_Exercise:_ Wherever the string "Polityka" turns up in the data, copy the whole line.

_Recorded data:_
▼
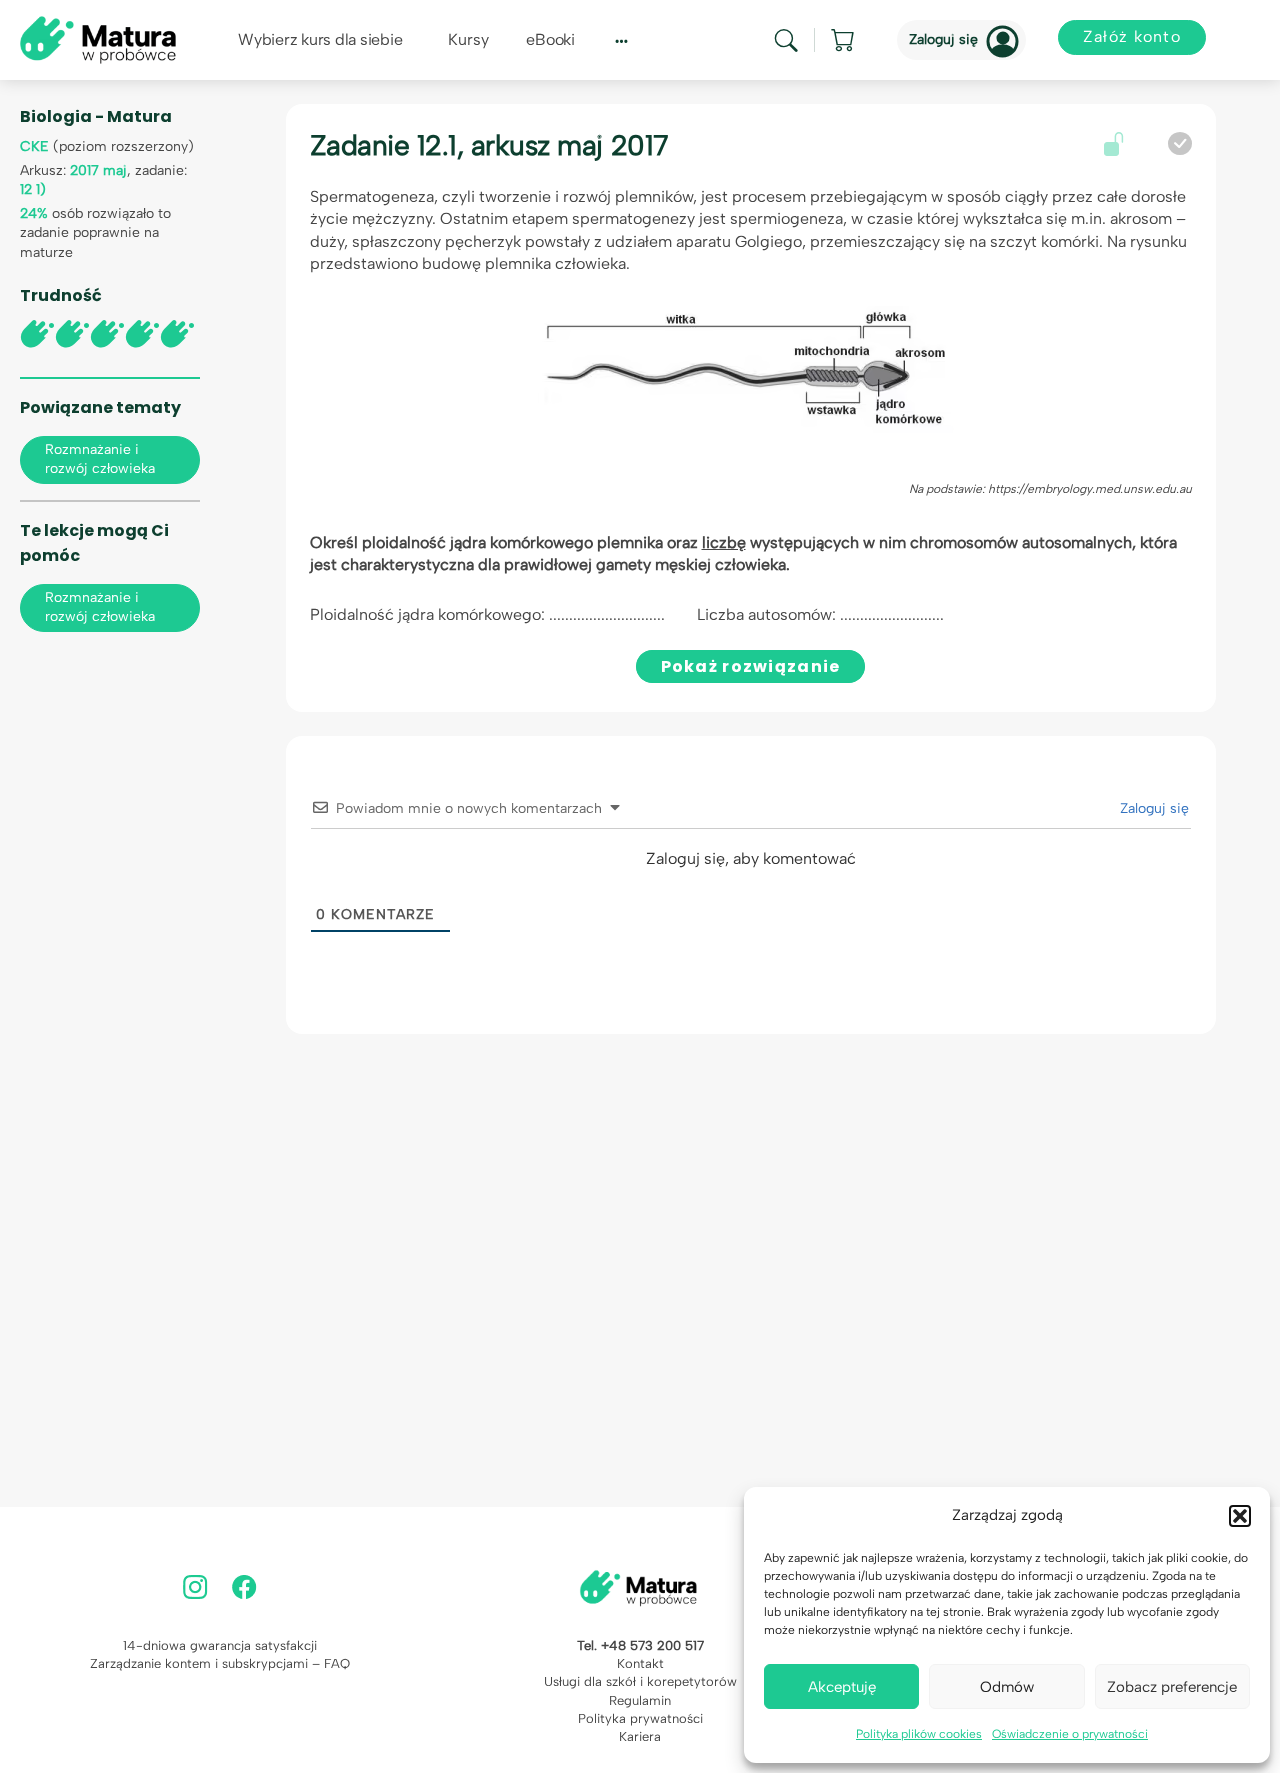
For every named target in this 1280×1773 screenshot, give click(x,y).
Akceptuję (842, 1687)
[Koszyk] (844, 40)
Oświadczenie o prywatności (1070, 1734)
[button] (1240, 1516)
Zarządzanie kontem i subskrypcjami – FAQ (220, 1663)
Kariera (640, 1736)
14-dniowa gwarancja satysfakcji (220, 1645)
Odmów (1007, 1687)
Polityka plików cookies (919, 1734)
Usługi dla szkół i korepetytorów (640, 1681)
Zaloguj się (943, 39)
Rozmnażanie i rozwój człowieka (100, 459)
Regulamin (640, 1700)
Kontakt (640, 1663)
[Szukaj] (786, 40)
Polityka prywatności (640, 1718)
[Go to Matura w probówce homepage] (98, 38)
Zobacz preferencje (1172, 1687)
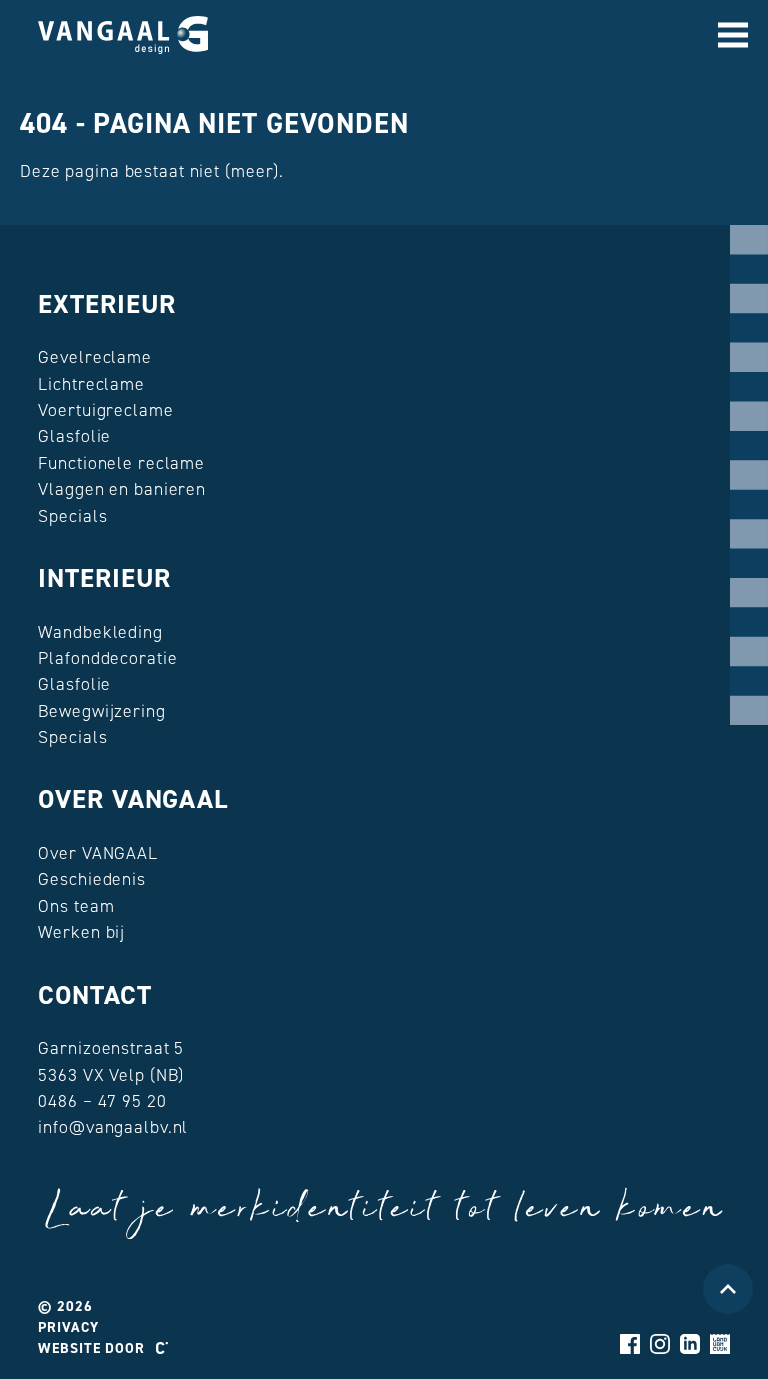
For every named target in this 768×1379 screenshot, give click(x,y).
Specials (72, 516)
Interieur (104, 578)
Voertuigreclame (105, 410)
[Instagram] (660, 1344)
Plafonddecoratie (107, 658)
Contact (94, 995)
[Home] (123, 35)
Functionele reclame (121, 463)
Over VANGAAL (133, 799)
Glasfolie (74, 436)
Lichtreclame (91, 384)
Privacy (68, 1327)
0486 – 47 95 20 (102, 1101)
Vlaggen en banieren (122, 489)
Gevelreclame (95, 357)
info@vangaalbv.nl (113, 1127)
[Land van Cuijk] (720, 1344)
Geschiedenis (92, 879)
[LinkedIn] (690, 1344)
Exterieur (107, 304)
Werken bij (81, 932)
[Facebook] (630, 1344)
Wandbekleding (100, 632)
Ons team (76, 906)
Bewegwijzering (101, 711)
▲
_Exercise solution:_
Polityka plików cookies (919, 1734)
Polityka prywatności (640, 1718)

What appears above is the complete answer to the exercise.